Da dove viene la crisi energetica

“La crisi energetica, che sta colpendo l’Europa molto più degli Stati Uniti, nasce prima” dell’invasione russa dell’Ucraina “perché l’Europa ha trascurato la sicurezza energetica preferendo un approccio ideologico ed estremamente pericoloso” ha aggiunto Spinaci osservando che non si tratta di una crisi “congiunturale ma strutturale”.

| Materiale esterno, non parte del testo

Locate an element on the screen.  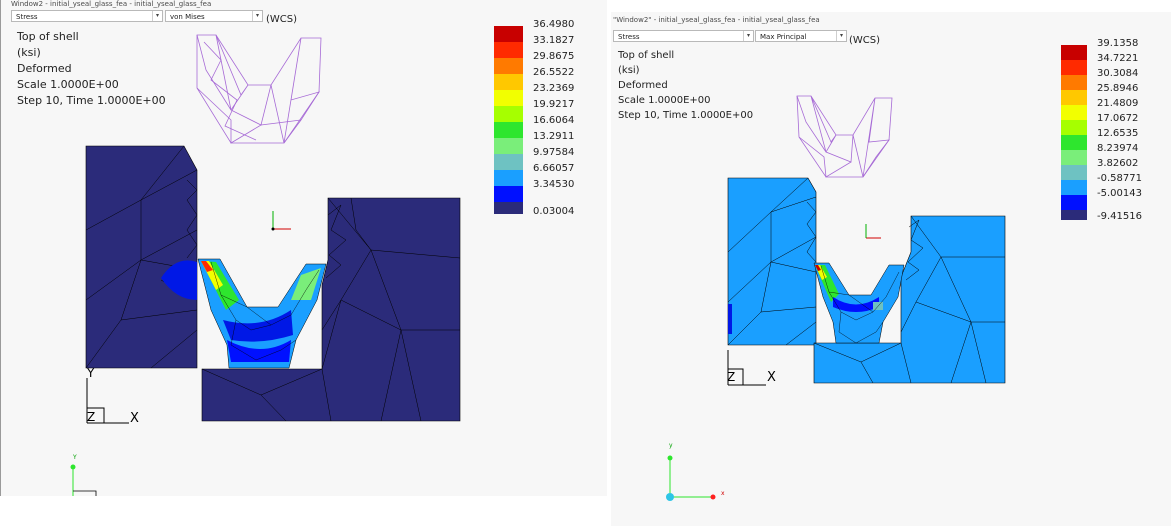
triad-label-y: Y is located at coordinates (75, 458).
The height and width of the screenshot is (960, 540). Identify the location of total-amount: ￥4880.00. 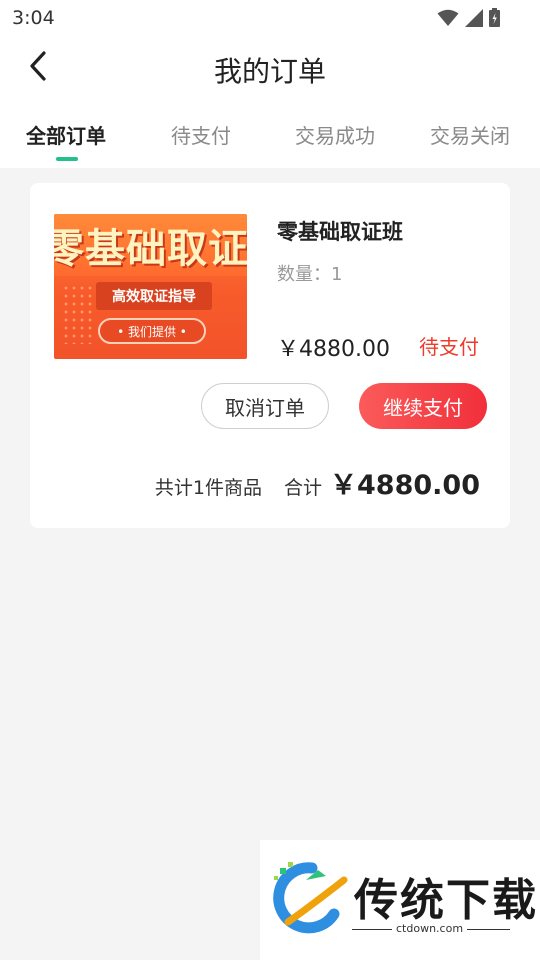
(405, 486).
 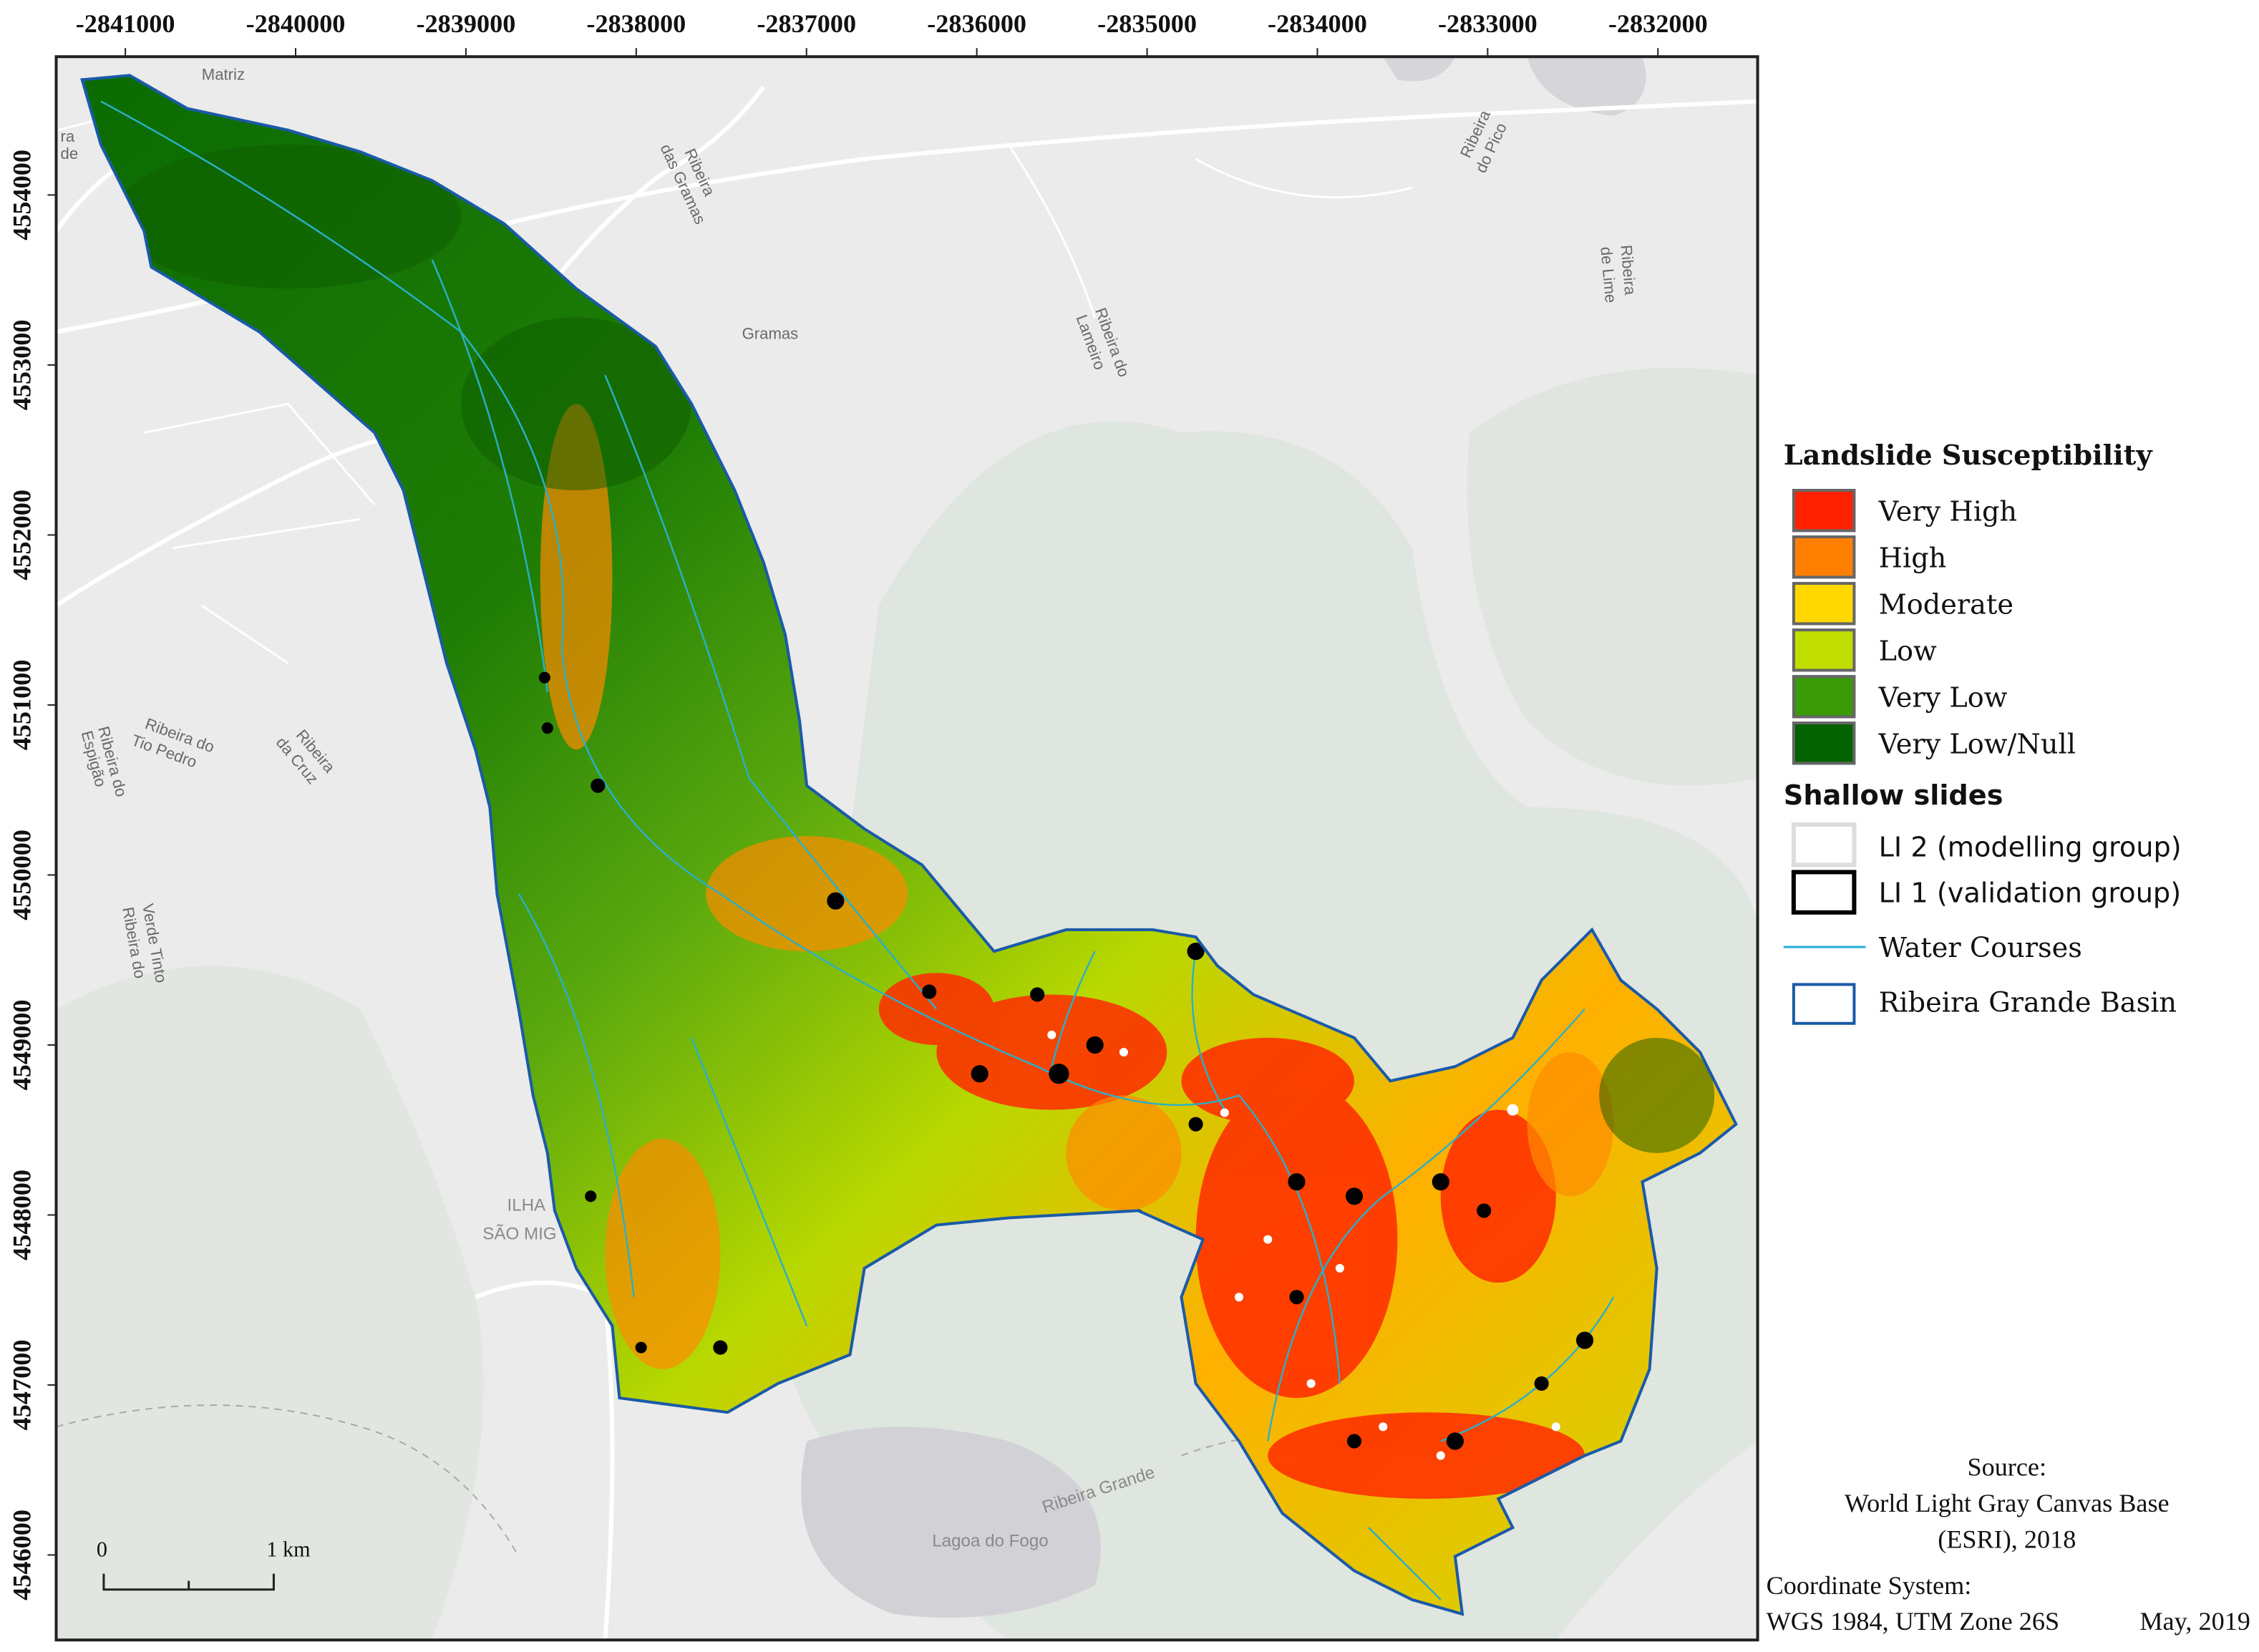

“Alla base di questi repentini aumenti – ha dichiarato – gli squilibri preesistenti tra la domanda e l’offerta di energia che hanno rivelato tutte le fragilità della politica energetica dell’Europa che si è scoperta incapace di garantire approvvigionamenti sicuri e competitivi. Non si tratta di un problema congiunturale, come molti hanno sostenuto, ma strutturale e dunque richiede risposte di natura non solo emergenziale, ma soprattutto politiche di lungo termine che guardino con più attenzione al tema della sicurezza energetica, colpevolmente trascurata in questi ultimi anni”.

Le maggiori tensioni, ha ricordato Spinaci, “in una prima fase, hanno riguardato soprattutto il gas naturale il cui prezzo in Europa già a fine 2021, dunque ben prima della crisi Russia-Ucraina, era cresciuto di oltre il 400% rispetto a dicembre 2019, con aumenti più contenuti, ma comunque significativi, per petrolio (+24%) e carbone (+122%). Con la crisi Ucraina è partita una nuova fase che ha inciso in modo più evidente sul petrolio, il quale ha raggiunto livelli record nonostante le attese per un rallentamento della domanda legato alla guerra e alla ripresa della pandemia in Cina. Il Brent l’8 marzo ha toccato i 128 dollari/barile contro i 75 medi del secondo semestre 2021 (+70%), ripiegando nelle settimane successive ma oscillando costantemente nella forchetta 105-120 dollari/barile”.